__RECORDS FOR THIS EXERCISE__:

↓↓↓

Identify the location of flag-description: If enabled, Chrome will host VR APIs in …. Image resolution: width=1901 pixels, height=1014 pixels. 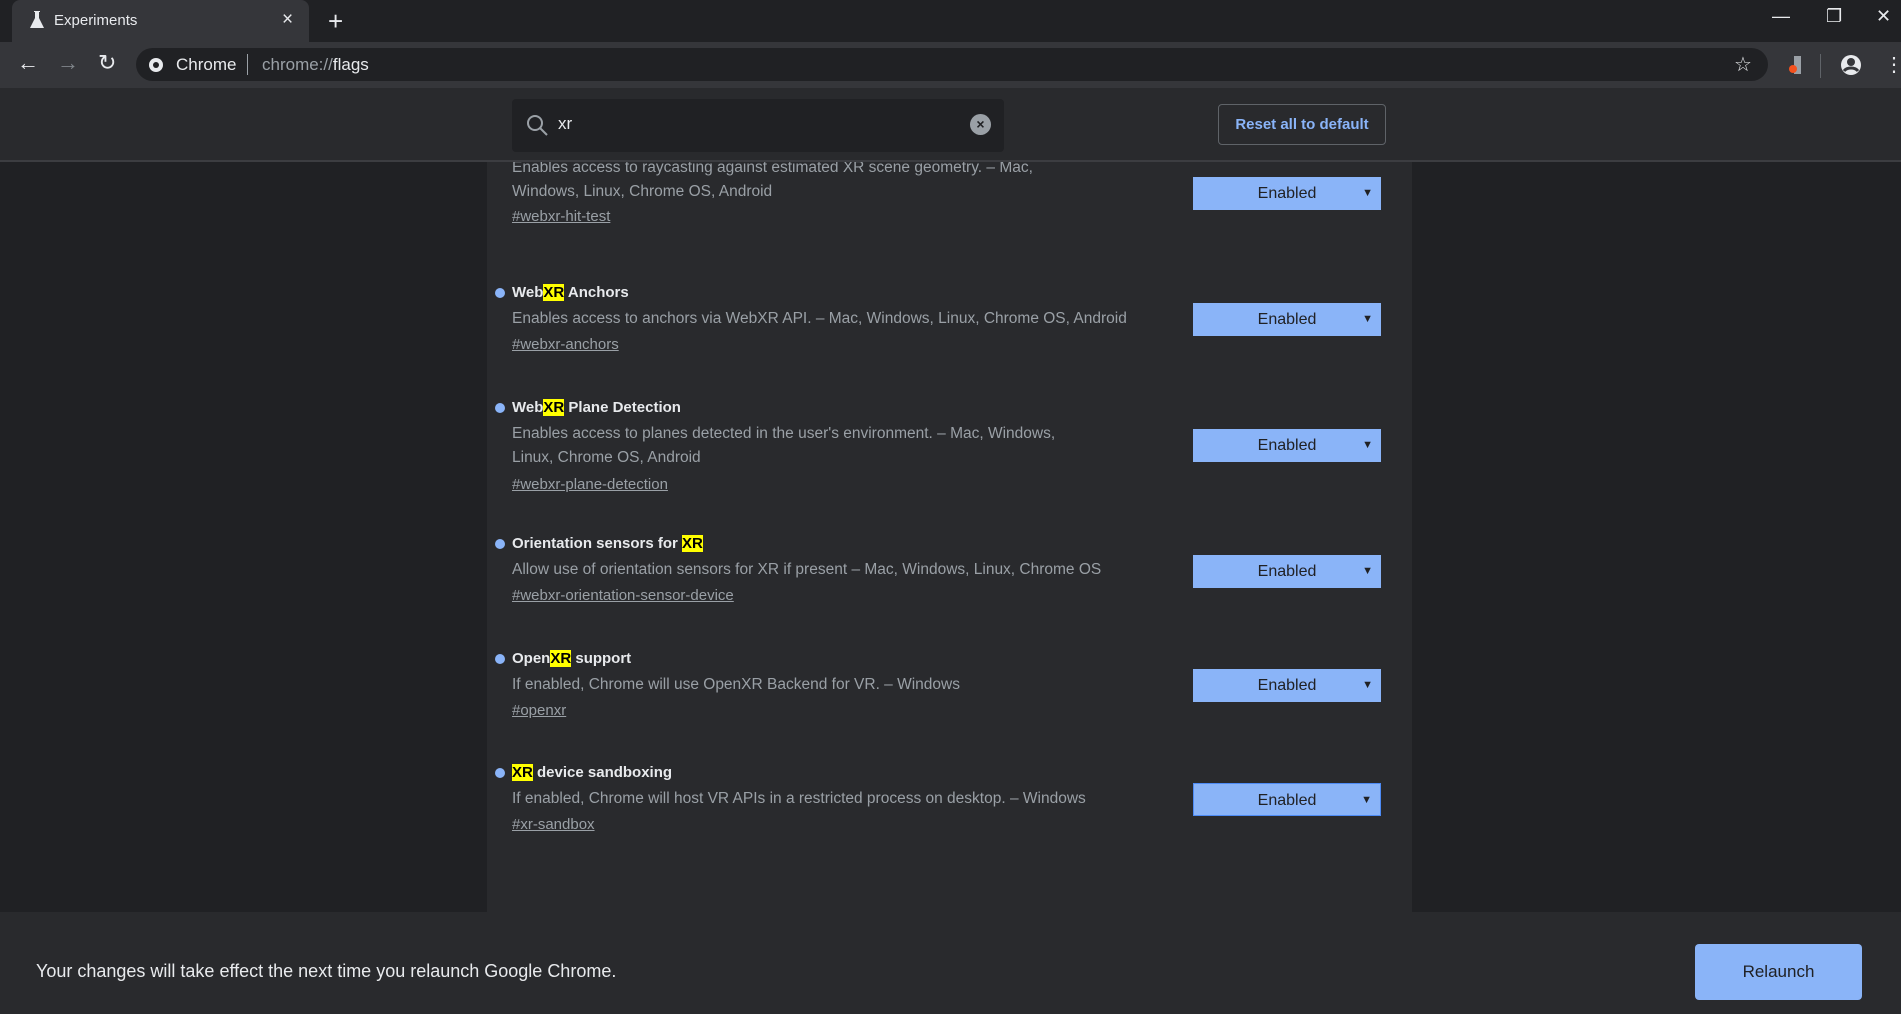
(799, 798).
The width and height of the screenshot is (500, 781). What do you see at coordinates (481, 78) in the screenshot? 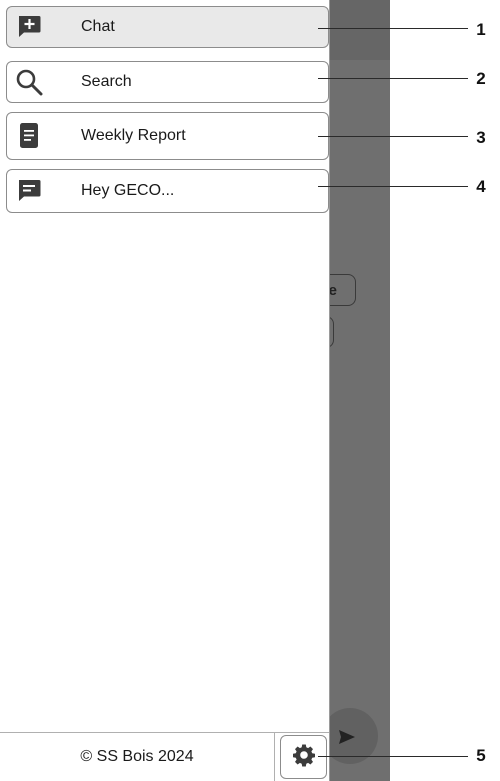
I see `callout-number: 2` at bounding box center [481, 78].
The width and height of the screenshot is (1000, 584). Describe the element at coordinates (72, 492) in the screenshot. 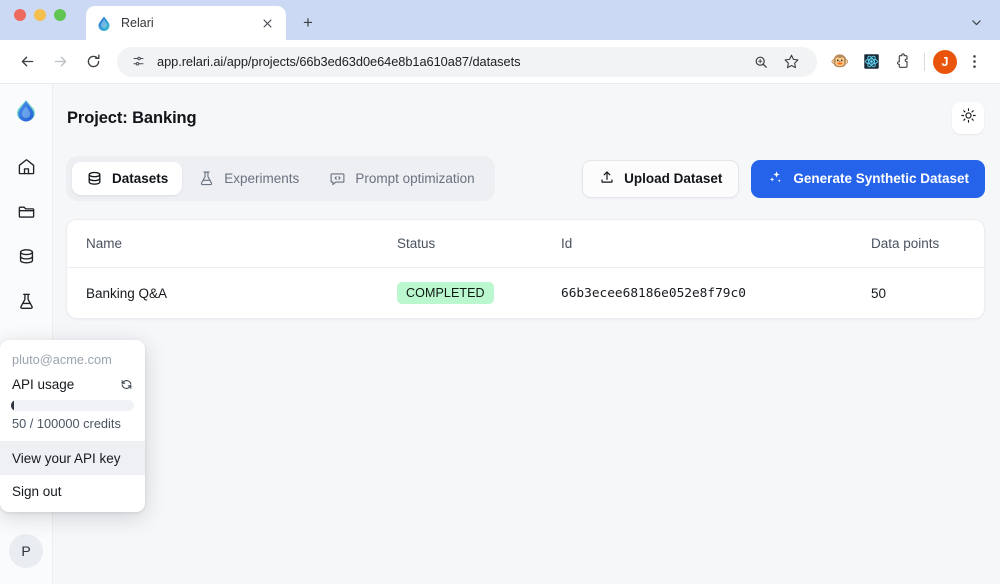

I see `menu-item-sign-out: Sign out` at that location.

↑↑↑
↓↓↓

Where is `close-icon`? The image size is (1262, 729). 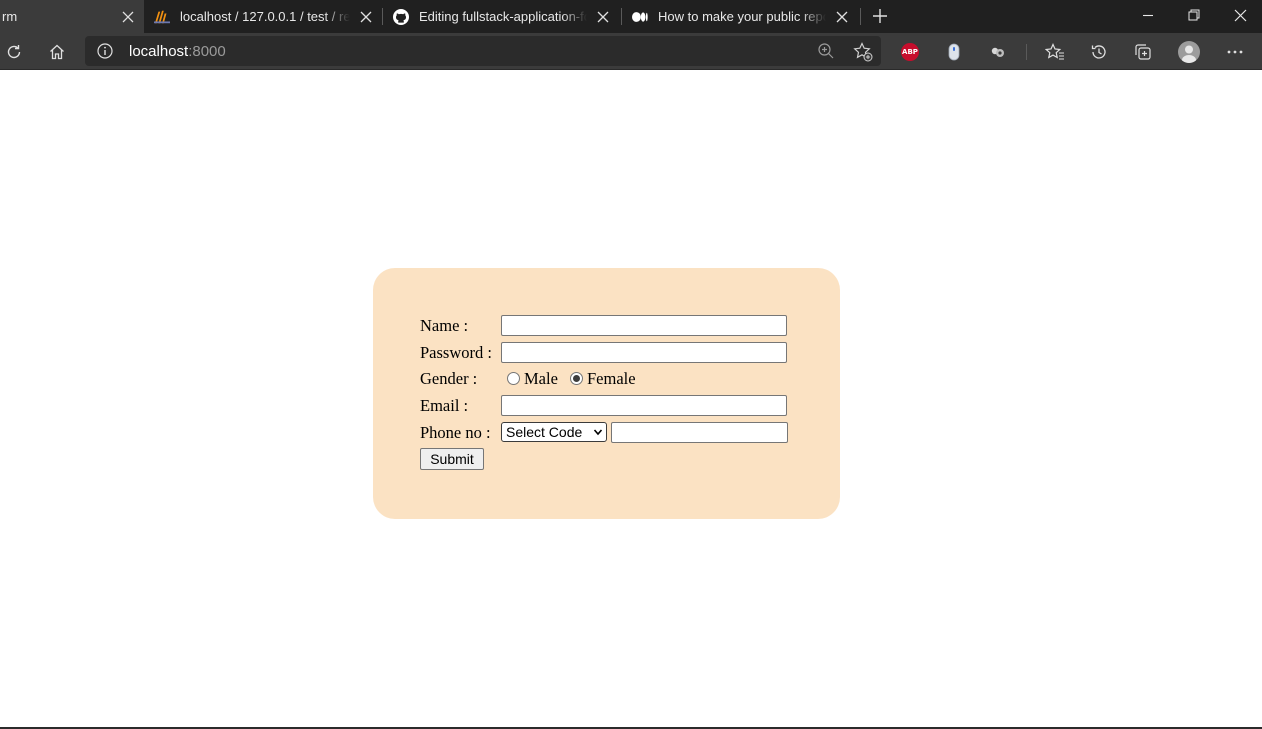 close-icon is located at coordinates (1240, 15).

↑↑↑

Please rewrite the items from the line with "The width and height of the screenshot is (500, 781)." to the line with "center [481, 78].", substituting "image" for "screenshot" and keeping everything else unchanged. Leave the pictures out of your answer.

__RESULT FOR THIS EXERCISE__:
The width and height of the image is (500, 781). What do you see at coordinates (481, 78) in the image? 
I see `callout-number: 2` at bounding box center [481, 78].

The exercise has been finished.